Begin

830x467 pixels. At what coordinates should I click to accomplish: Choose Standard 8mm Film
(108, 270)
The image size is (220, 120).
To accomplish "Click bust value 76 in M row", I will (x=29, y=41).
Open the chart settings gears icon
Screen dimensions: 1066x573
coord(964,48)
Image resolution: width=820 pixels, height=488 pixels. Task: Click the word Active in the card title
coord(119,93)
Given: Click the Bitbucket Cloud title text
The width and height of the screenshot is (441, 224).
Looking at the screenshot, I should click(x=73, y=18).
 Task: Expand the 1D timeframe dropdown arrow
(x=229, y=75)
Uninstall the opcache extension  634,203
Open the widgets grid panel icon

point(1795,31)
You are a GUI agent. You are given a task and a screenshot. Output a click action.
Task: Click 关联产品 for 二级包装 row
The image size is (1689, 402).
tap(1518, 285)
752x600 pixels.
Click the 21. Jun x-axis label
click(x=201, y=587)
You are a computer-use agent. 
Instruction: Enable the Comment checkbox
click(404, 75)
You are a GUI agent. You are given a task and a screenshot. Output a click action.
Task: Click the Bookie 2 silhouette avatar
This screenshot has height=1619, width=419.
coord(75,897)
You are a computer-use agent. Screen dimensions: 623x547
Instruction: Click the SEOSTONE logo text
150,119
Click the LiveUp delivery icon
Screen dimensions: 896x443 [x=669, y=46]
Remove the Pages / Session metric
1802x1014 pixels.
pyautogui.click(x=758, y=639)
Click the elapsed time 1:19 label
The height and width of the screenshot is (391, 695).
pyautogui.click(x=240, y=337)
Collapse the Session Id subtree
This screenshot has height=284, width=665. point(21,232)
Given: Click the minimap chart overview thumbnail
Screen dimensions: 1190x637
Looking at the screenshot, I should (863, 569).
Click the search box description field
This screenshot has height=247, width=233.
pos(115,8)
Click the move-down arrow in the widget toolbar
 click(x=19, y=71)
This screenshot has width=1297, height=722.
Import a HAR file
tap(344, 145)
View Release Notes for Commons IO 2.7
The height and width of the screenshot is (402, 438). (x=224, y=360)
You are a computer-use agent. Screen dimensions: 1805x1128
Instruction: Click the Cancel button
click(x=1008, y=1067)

End

> _EXERCISE PROMPT_
Return the records from the line that contains "This screenshot has width=1297, height=722." through the end of the records, copying each line exactly and including both ends.

> _TASK OUTPUT_
This screenshot has width=1297, height=722.
Import a HAR file
tap(344, 145)
View Release Notes for Commons IO 2.7
The height and width of the screenshot is (402, 438). (x=224, y=360)
You are a computer-use agent. Screen dimensions: 1805x1128
Instruction: Click the Cancel button
click(x=1008, y=1067)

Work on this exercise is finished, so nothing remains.